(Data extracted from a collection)
╭──
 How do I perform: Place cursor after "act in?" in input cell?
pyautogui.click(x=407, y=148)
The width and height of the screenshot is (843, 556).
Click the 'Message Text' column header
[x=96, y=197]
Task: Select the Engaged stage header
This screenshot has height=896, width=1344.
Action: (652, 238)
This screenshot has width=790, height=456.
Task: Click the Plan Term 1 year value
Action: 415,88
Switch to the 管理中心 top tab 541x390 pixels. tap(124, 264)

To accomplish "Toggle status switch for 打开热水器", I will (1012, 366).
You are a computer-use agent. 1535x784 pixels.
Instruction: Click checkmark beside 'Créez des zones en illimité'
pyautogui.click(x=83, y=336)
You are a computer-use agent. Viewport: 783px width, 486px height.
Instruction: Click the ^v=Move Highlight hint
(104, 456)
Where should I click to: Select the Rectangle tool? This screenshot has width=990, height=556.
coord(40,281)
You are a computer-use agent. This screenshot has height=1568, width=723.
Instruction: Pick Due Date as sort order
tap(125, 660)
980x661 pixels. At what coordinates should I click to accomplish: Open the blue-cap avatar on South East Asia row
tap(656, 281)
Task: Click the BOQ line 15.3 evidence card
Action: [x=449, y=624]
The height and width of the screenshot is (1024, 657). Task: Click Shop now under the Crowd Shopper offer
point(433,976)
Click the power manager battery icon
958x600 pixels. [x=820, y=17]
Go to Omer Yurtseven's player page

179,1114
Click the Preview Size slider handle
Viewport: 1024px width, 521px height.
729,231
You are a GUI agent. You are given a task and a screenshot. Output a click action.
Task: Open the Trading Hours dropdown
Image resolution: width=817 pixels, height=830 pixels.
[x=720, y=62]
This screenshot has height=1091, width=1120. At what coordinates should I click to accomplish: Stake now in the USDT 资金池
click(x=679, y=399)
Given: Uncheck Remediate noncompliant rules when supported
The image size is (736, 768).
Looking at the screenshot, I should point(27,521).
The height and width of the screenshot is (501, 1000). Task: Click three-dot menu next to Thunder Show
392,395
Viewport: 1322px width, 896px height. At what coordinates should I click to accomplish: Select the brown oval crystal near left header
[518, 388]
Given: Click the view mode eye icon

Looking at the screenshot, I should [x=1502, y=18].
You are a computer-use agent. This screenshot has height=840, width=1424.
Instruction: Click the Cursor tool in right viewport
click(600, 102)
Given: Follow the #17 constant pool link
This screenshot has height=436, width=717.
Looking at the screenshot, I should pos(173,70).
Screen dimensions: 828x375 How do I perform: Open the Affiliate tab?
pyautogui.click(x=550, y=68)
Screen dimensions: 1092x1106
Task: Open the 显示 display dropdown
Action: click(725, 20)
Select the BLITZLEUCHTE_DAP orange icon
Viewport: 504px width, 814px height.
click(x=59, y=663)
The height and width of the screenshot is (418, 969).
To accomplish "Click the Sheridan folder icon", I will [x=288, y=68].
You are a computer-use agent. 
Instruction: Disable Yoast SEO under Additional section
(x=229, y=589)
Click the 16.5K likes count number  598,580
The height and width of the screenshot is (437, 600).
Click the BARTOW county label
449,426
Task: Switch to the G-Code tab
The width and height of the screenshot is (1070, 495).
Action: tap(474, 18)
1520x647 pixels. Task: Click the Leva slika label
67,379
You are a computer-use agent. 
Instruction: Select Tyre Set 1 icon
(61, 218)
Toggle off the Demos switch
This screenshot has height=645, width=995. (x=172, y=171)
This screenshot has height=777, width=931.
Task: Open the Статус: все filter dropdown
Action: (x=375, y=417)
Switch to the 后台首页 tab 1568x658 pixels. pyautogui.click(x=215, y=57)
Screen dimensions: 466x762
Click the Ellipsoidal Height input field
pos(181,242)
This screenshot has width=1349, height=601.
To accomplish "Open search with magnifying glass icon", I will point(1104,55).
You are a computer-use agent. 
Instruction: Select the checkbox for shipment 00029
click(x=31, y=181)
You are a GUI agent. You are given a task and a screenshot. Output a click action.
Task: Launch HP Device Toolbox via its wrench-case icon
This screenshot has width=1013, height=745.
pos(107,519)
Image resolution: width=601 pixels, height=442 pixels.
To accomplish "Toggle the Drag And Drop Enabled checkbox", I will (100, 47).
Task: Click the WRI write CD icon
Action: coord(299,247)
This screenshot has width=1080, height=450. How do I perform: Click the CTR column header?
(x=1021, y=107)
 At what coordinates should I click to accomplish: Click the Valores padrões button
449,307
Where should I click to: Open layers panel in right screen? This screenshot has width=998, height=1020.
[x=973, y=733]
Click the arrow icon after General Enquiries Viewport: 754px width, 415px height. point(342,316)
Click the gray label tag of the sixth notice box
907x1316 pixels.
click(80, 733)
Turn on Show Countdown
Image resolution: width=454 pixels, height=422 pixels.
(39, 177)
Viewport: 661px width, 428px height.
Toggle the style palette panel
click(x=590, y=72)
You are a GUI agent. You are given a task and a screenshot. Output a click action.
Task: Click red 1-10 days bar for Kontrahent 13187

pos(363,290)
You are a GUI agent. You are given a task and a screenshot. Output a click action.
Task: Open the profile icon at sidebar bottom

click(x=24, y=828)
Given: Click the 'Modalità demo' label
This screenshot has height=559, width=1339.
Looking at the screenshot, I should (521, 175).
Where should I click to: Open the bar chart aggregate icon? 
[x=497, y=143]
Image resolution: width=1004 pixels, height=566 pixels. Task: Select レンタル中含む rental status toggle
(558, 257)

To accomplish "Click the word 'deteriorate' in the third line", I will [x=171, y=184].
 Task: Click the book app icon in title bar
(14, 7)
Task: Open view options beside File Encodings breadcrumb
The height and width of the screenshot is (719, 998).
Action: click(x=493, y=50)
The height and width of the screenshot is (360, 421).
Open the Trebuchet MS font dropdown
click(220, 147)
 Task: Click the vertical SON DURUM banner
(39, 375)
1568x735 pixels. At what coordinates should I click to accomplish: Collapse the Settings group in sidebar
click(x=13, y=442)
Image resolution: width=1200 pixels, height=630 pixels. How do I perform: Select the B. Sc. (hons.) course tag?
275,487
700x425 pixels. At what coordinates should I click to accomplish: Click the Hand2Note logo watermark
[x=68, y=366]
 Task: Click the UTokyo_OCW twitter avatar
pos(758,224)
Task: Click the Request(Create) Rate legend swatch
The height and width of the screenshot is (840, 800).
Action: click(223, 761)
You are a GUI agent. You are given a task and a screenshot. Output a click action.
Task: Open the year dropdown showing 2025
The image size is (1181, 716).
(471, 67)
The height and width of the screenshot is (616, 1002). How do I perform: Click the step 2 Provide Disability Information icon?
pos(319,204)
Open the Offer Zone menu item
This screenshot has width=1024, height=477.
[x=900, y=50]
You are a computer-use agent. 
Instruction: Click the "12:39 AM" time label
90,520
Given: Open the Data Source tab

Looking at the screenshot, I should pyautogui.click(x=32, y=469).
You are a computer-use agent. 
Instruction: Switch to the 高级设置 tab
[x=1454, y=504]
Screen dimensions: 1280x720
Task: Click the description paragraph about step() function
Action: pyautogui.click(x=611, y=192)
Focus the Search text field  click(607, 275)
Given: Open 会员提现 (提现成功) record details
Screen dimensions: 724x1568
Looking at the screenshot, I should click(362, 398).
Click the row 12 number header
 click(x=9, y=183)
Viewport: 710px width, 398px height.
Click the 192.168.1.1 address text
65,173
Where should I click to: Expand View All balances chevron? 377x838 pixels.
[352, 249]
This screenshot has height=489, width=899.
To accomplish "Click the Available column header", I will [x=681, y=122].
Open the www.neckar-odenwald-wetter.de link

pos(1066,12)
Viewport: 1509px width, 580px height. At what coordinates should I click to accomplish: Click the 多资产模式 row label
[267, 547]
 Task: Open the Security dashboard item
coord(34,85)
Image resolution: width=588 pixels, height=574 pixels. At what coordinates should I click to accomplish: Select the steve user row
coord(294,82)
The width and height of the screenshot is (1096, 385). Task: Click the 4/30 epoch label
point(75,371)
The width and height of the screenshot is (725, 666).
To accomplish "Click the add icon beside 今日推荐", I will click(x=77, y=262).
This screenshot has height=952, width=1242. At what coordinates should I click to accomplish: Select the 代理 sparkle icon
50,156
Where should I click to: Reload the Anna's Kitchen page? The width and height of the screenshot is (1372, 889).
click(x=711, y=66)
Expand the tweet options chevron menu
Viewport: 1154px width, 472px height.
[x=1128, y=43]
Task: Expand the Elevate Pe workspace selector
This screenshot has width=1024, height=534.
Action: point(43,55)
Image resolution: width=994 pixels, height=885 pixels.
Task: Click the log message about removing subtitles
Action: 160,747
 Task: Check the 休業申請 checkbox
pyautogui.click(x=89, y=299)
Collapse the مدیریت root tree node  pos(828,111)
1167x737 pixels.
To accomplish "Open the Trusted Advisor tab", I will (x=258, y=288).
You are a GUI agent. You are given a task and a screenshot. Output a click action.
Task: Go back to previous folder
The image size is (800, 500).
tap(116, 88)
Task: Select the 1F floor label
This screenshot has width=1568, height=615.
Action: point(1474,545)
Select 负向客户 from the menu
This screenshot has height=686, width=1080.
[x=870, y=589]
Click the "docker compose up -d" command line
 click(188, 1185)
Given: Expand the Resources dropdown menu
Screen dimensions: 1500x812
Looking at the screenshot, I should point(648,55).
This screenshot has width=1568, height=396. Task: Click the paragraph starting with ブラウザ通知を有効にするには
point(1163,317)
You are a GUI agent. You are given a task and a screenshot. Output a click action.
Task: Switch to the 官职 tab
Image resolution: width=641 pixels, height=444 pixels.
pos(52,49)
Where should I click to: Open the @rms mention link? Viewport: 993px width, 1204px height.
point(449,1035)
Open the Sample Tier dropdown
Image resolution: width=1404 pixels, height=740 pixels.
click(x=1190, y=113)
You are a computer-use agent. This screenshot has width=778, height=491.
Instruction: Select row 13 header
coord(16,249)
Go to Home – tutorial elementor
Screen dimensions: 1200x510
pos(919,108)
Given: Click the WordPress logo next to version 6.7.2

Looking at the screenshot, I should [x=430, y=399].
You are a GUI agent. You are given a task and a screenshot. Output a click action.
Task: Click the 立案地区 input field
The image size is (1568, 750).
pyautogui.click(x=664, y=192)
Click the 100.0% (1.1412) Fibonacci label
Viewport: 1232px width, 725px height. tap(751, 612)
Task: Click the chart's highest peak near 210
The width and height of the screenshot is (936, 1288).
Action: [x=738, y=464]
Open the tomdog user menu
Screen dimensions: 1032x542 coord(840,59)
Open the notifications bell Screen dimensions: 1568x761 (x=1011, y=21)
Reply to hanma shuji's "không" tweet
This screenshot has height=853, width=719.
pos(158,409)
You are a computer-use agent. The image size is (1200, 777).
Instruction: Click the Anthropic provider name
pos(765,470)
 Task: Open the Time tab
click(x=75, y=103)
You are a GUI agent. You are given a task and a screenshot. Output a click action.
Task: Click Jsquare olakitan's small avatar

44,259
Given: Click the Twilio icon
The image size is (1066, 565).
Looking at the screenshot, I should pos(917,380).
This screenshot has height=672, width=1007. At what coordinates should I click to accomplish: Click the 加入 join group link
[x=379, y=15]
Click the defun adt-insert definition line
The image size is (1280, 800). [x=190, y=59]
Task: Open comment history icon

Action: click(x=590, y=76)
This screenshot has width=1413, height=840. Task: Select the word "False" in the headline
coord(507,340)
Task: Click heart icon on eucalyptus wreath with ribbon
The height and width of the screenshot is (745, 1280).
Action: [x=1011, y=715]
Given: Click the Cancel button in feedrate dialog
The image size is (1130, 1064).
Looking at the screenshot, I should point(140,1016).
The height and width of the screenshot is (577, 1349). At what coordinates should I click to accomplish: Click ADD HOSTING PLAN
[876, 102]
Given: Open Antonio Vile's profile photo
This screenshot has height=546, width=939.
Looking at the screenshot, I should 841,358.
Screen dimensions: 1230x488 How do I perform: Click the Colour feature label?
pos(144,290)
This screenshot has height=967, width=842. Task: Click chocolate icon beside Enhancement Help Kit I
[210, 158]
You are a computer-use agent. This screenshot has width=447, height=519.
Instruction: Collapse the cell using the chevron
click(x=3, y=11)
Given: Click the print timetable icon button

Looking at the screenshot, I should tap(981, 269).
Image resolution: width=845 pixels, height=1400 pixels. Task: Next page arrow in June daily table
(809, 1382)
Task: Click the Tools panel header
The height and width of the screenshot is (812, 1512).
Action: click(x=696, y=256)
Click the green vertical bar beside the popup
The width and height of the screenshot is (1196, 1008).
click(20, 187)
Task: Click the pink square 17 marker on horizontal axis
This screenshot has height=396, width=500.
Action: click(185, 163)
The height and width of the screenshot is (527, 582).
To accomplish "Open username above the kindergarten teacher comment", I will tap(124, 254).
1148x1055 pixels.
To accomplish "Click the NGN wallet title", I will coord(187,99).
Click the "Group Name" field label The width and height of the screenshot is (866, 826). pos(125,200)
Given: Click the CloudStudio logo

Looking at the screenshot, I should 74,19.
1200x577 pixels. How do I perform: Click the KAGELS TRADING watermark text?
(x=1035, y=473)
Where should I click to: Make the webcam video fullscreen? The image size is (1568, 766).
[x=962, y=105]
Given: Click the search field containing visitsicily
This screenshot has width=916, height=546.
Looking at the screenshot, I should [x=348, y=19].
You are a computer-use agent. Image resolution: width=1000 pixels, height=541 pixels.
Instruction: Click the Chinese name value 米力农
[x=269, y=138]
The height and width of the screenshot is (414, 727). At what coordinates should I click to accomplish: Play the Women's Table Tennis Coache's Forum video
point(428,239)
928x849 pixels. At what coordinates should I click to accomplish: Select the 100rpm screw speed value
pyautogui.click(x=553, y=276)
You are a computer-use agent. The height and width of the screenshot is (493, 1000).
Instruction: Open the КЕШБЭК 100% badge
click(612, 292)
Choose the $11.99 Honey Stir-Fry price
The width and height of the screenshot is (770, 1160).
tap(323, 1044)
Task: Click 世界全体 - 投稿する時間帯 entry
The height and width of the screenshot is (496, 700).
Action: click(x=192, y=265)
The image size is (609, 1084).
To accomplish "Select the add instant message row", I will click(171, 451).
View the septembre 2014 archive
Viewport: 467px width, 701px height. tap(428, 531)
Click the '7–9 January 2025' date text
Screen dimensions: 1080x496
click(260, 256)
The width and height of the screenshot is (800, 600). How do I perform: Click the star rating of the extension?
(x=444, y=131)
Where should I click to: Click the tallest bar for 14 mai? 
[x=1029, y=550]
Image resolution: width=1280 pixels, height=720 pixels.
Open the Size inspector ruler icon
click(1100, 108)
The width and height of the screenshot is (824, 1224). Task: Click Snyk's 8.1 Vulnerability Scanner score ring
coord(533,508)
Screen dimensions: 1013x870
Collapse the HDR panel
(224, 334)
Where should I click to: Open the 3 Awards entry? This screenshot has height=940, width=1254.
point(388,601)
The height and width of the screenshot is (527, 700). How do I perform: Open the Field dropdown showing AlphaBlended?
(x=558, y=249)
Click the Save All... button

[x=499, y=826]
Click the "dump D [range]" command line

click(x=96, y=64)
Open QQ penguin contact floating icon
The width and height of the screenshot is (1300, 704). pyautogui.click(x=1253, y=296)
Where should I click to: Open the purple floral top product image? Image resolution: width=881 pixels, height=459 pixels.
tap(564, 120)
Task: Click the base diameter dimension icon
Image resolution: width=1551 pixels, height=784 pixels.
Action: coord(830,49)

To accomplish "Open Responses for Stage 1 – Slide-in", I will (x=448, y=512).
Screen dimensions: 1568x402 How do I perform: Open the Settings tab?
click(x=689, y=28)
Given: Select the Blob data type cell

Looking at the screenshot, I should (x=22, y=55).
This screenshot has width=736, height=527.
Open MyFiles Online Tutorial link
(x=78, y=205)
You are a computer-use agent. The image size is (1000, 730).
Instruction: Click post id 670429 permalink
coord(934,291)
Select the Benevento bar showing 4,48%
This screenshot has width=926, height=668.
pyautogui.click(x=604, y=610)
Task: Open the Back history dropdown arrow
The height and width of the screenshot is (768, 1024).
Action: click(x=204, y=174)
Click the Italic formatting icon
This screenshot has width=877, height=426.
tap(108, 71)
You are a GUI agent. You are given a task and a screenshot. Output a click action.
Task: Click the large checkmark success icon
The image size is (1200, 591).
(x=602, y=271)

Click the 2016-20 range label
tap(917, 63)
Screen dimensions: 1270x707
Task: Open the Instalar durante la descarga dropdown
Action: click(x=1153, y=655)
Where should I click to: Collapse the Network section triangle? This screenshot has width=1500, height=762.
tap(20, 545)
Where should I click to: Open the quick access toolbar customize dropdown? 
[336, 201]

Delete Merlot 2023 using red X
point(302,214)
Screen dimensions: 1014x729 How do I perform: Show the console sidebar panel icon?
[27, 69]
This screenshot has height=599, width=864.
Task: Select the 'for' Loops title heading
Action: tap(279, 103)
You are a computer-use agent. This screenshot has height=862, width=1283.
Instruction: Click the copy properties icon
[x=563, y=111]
╰──
## Work item
Scan the records above for lines with the word "options", then say how many there are, giving the number alone.

## Exercise response
2